*** Opening INFORMATION PROVIDED ***
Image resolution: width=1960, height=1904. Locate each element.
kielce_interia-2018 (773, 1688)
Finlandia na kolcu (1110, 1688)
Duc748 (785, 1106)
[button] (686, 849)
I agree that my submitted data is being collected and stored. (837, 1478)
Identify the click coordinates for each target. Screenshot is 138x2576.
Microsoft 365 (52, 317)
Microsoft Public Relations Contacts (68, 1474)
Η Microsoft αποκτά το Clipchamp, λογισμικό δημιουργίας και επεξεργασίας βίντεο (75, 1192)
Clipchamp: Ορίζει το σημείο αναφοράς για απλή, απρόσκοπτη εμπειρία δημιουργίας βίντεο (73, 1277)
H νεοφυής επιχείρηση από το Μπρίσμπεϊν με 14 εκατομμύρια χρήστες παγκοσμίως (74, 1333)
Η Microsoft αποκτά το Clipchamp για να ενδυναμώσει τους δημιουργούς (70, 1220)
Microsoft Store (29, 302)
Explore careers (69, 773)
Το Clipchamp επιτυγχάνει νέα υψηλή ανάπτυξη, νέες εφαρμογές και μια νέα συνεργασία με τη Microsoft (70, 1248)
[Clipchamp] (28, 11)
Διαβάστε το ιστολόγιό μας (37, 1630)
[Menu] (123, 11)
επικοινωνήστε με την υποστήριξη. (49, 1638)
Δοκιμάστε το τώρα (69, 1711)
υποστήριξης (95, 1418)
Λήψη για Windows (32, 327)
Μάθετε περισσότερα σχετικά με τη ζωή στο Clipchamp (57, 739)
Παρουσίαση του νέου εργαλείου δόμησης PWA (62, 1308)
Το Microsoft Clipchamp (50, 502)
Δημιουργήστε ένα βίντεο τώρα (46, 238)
*** Closing INFORMATION PROVIDED ***
WHAT YOU NEED TO DO: Repeat every entry exactly, please.

WRITTEN SOLUTION:
Image resolution: width=1960, height=1904. Locate each element.
kielce_interia-2018 (773, 1688)
Finlandia na kolcu (1110, 1688)
Duc748 (785, 1106)
[button] (686, 849)
I agree that my submitted data is being collected and stored. (837, 1478)
Identify the click coordinates for each target. Screenshot is 138x2576.
Microsoft 365 (52, 317)
Microsoft Public Relations Contacts (68, 1474)
Η Microsoft αποκτά το Clipchamp, λογισμικό δημιουργίας και επεξεργασίας βίντεο (75, 1192)
Clipchamp: Ορίζει το σημείο αναφοράς για απλή, απρόσκοπτη εμπειρία δημιουργίας βίντεο (73, 1277)
H νεοφυής επιχείρηση από το Μπρίσμπεϊν με 14 εκατομμύρια χρήστες παγκοσμίως (74, 1333)
Η Microsoft αποκτά το Clipchamp για να ενδυναμώσει τους δημιουργούς (70, 1220)
Microsoft Store (29, 302)
Explore careers (69, 773)
Το Clipchamp επιτυγχάνει νέα υψηλή ανάπτυξη, νέες εφαρμογές και μια νέα συνεργασία με τη Microsoft (70, 1248)
[Clipchamp] (28, 11)
Διαβάστε το ιστολόγιό μας (37, 1630)
[Menu] (123, 11)
επικοινωνήστε με την υποστήριξη. (49, 1638)
Δοκιμάστε το τώρα (69, 1711)
υποστήριξης (95, 1418)
Λήψη για Windows (32, 327)
Μάθετε περισσότερα σχετικά με τη ζωή στο Clipchamp (57, 739)
Παρουσίαση του νέου εργαλείου δόμησης PWA (62, 1308)
Το Microsoft Clipchamp (50, 502)
Δημιουργήστε ένα βίντεο τώρα (46, 238)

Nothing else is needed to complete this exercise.